◆ **Document passage**
● ● ● ● ●
What is linear correlation, mathematically speaking? If you’ve taken basic statistics, you are likely familiar with linear correlation already. Linear correlation works very similarly to linear regression. For two columns, $X$ and $Y$, linear correlation $ρ$ (the lowercase Greek letter “rho”) is defined as the following:

$ρ = \frac{E[(X-µ_X)(Y-µ_Y)]}{σ_Xσ_Y}$

This equation describes the **expected value** ($E$, which you can think of as the average) of the difference between the elements of $X$ and their average, $µ_X$ , multiplied by the difference between the corresponding elements of $Y$ and their average, $µ_Y$ . The average for $E$ is taken over pairs of $X$, $Y$ values. You can imagine that if, when $X$ is relatively large compared to its mean, $µ_X$ , $Y$ also tends to be similarly large, then the terms of the multiplication in the numerator will both tend to be positive, leading to a positive product and positive correlation after the expected value, $E$, is taken. Similarly, if $Y$ tends to be small when $X$ is small, both terms in the numerator will be negative and again lead to **positive correlation**. Conversely, if $Y$ tends to decrease as $X$ increases, they will have **negative correlation**.
● ● ● ● ●
◆ **Data shown**

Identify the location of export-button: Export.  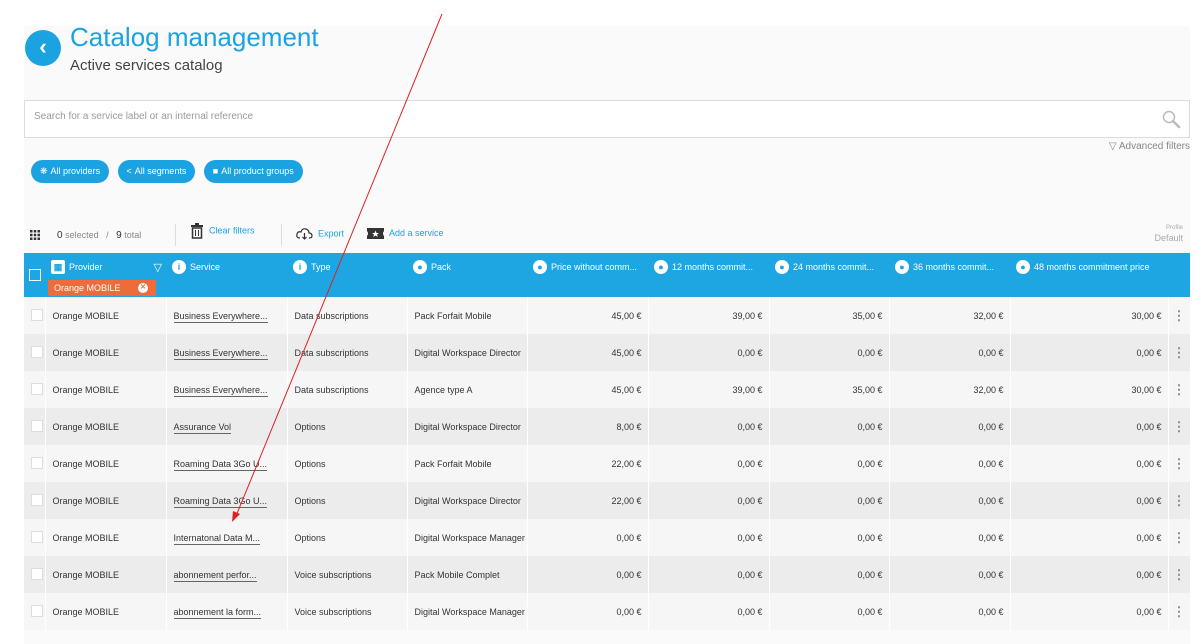
(320, 234).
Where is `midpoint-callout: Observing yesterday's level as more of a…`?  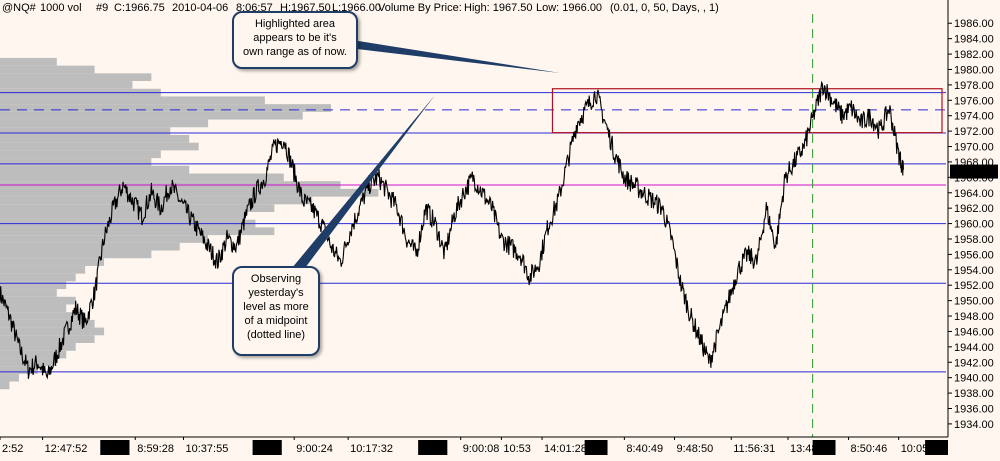 midpoint-callout: Observing yesterday's level as more of a… is located at coordinates (276, 311).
● ● ● ● ●
◆ **Explore the material**
1. In the linear correlation passage, what correlation results when Y tends to decrease as X increases?
2. From the linear correlation passage, print the part that opens with the words containing "This equation describes" and closes with "have **negative correlation**.".
Work only from the linear correlation passage.

◆ **Answers for this exercise**
1. Negative correlation.

2.
This equation describes the **expected value** ($E$, which you can think of as the average) of the difference between the elements of $X$ and their average, $µ_X$ , multiplied by the difference between the corresponding elements of $Y$ and their average, $µ_Y$ . The average for $E$ is taken over pairs of $X$, $Y$ values. You can imagine that if, when $X$ is relatively large compared to its mean, $µ_X$ , $Y$ also tends to be similarly large, then the terms of the multiplication in the numerator will both tend to be positive, leading to a positive product and positive correlation after the expected value, $E$, is taken. Similarly, if $Y$ tends to be small when $X$ is small, both terms in the numerator will be negative and again lead to **positive correlation**. Conversely, if $Y$ tends to decrease as $X$ increases, they will have **negative correlation**.